Created attachment 204066 [details] empty Calc spreadsheet with Data Range PRECONDITION: new Calc spreadsheet, Data > Define Range (see attachment DataRangeForDataProvider.ods) PROBLEM DESCRIPTION: Data > Data Provider select Range, CSV, URL=attached AB-CrLf.csv ("A","B"\r\n) --> "An error occurred while parsing the CSV file." The problem occurs only if - the file ends with \r\n (works fine: "A","B"\n) and - the last CSV entry is a string like "B" (B without "" works fine: "A",B\r\n) EXPECTED BEHAVIOR: Files with CR+NL (DOS/Windows format) shall be usable in Linux as well Version: 26.2.0.0.alpha0+ (X86_64) / LibreOffice Community Build ID: 480ef73deef62c458e5735cd496a1d74ef408ed8 CPU threads: 2; OS: Linux 6.8; UI render: default; VCL: gtk3 Locale: de-DE (de_DE.UTF-8); UI: en-US Calc: threaded
Created attachment 204067 [details] CSV file with string and CR+LF
The same error exists on Windows. Tested with Version: 26.2.0.0.alpha0+ (X86_64) / LibreOffice Community Build ID: 620(Build:0) CPU threads: 32; OS: Windows 11 X86_64 (build 26100); UI render: Skia/Vulkan; VCL: win Locale: de-DE (de_DE); UI: en-US Calc: threaded Import works, if the EOL is only LF.

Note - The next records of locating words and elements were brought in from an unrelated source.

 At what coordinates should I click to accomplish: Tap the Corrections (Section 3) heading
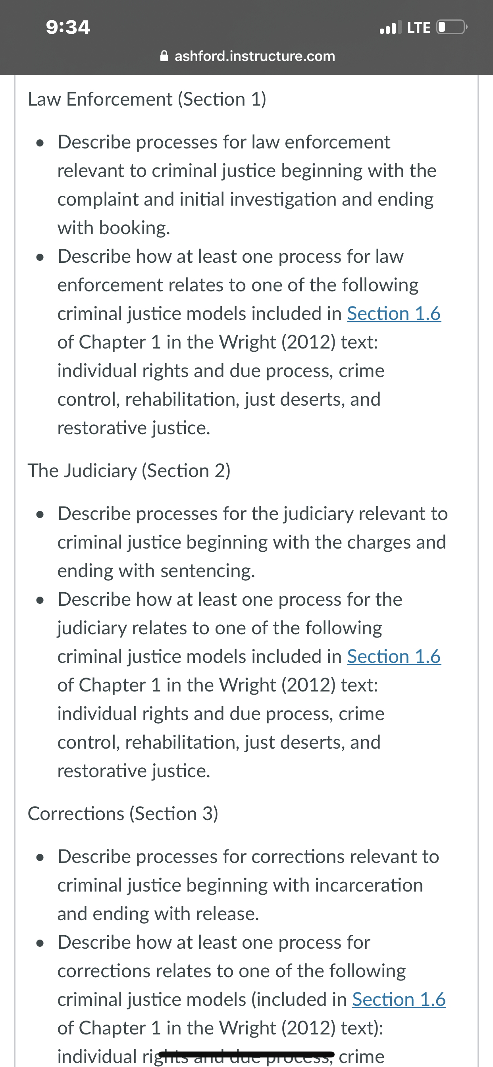pos(123,814)
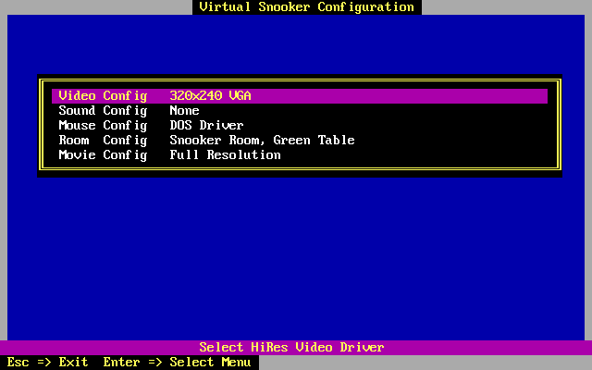This screenshot has height=370, width=592.
Task: Click the Select HiRes Video Driver status text
Action: 291,348
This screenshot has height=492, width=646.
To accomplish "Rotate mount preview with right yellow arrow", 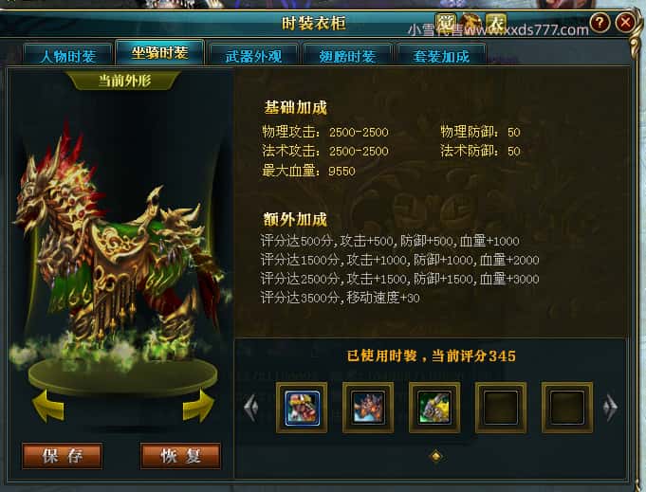I will tap(198, 406).
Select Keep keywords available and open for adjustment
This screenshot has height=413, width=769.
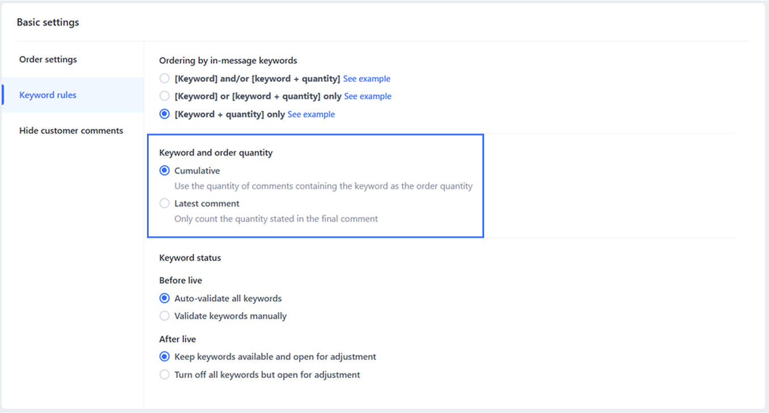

The problem is in orcus: ...\UnpackedTarball\liborcus\include\orcus\csv_parser.hpp, lines 126-136. The parser gets a '\r'. And that is neither a '\n' nor a delimiter. The delimiter is contained in maConfig.delimiters. In this case it is a comma. Method is_delim('\r') returns false and thus it throws a orcus::parse_error.
(In reply to Regina Henschel from comment #3) > ... The parser gets a '\r'. And that is neither a '\n' nor a delimiter. ... after the string ends (with the trailing "), there is expected either a delimiter or a newline ("A","B"x\n also leads to a parsing error - OK) obviously the \r is handled as an ordinary (printable) character: "A",B\r\n does not fail, because the \r gets part of the 2nd field: <text:p>B
</text:p> in content.xml "A","B",\r\n leads to a single \r as a 3rd field: <text:p>
</text:p> in content.xml shall any \r be discarded? or shall a \r at any position (e.g. A\r, B\r) get part of the field? (then the DOS file A,B\r\n would lead to fields A and B\r, the resulting field B\r is not equal to B, and the user can't see a difference on the GUI!)